Around 80 community and business leaders from the Chippewa Valley — a total trimmed slightly due to adverse weather — visited the Capitol to address issues important to their markets. Some of the topics, such as broadband access, get little attention in slogans, sound bites and stump speeches, but are real concerns for real people.

The 23rd annual Chippewa Valley Rally was conducted by the CV Chamber Alliance, which includes the Eau Claire, Chippewa Falls and Menomonie chambers of commerce. It provides team meetings with legislators or their aides and breakout sessions with Cabinet-level officials. Both Gov. Scott Walker and Lt. Gov. Rebecca Kleefisch spoke to the group.

“The feedback we’ve gotten over the years is that the Chippewa Valley Rally provides lawmakers from across the state with value in the face-to-face contact with business and community leaders from our area,” said Scott Rogers, governmental affairs and workforce director for the Eau Claire Area Chamber of Commerce.

•  •  •

In 2015, the group presented the case for the Confluence Project in Eau Claire. This year, it thanked state officials for contributing to the arts center, which is scheduled to be completed in 2018. Participants also were thankful for laws passed last year addressing such issues as worker benefits and tourism.

“As a result of the momentum created by the (Confluence Project), downtown Eau Claire has already seen upwards of $100 million in new private development, including office, residential and hotel projects,” reads a program the alliance brought to Madison.

Transportation and education also were key issues for the Chippewa Valley contingent. The Cabinet-level meetings were with the state’s Economic Development Corp., Department of Transportation and Department of Workforce Development. On Thursday, the Legislative Audit Bureau released a report on Wisconsin’s state highways. It found that the percentage of highways in “good” condition decreased from 53.5 percent in 2010 to 41 percent in 2015.

“We had an opportunity to meet with just over 100 legislators and staff,” said Bob McCoy, president and CEO of the Eau Claire chamber. “They were not in a time crunch, in most cases, so everyone had great conversations about K-12 education funding and CVTC and (university) funding.

“We also discussed how to deal with workforce issues, along with adequate money for transportation funding and what their ideas were. No one has the magic answer yet.”

•  •  •

The alliance’s program also included suggestions for actions that could be taken to address the issues impacting western Wisconsin. With a regional population of more than 210,000, Chippewa Valley representatives ensured their voices were heard.

“We are in the period before the governor’s budget address on Feb. 8,” Rogers said, “so our main purpose was to provide the business community’s perspective on key state issues as budget deliberations occur.”
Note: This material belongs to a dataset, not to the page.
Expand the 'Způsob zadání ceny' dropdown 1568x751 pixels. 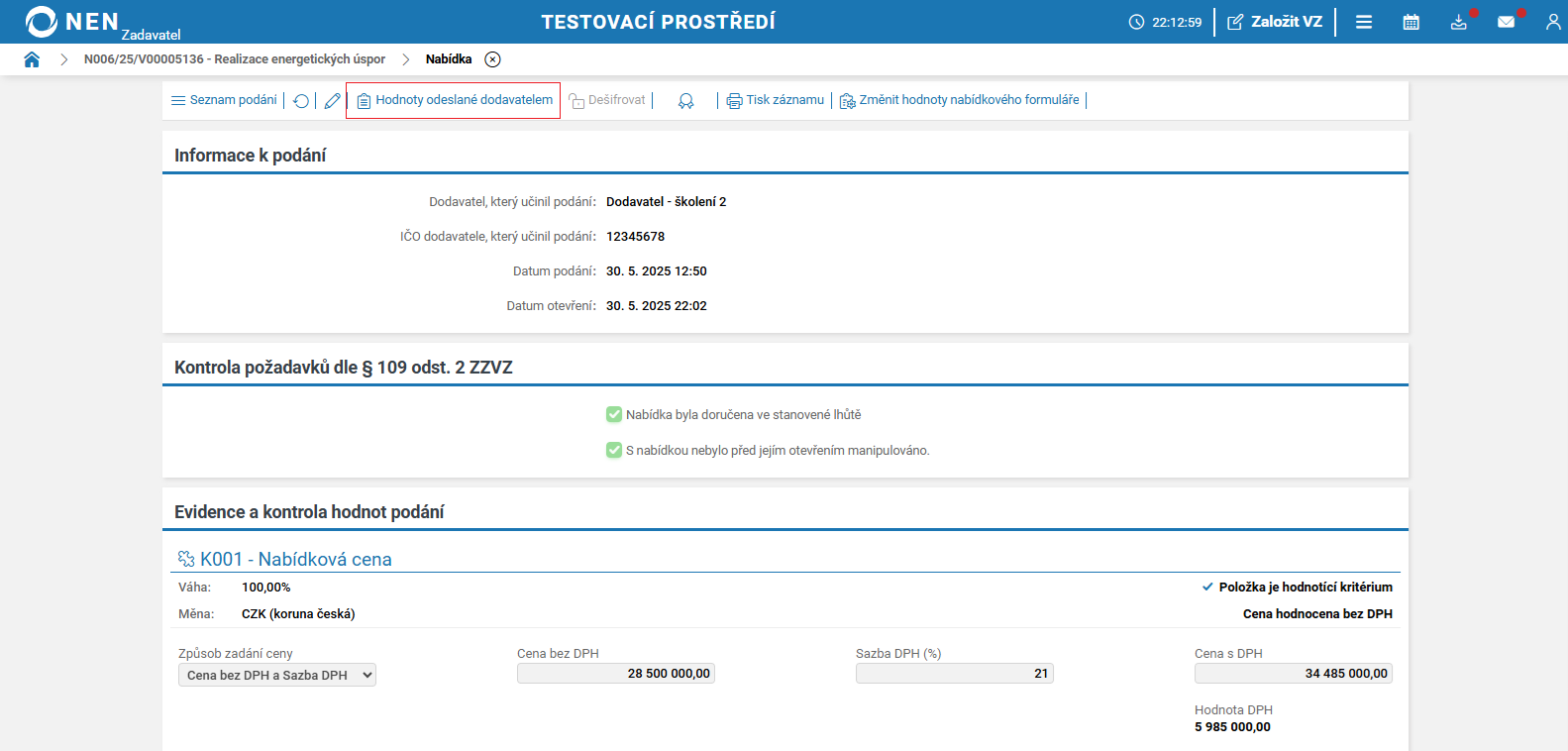277,675
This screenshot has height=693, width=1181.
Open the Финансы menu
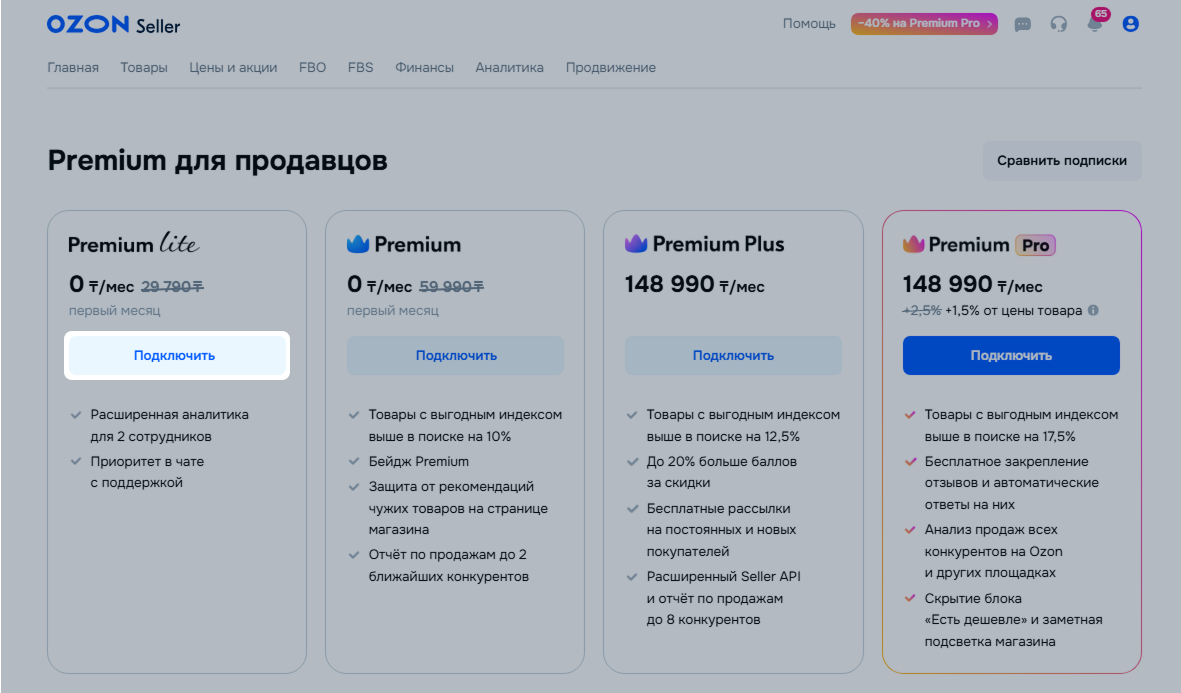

In regard to higher education, the program highlighted the need “to provide a sufficient level of state investment to ensure that Wisconsin students can count on an affordable, world-class education to prepare them for the challenges of today’s workplace.”

UW-Stout Chancellor Bob Meyer said the “support will have a powerful impact as the budget debate continues in Madison.”

“The rally started as a way to raise the visibility of the Chippewa Valley within the state Capitol,” Meyer added. “I can tell you that the rally has succeeded.”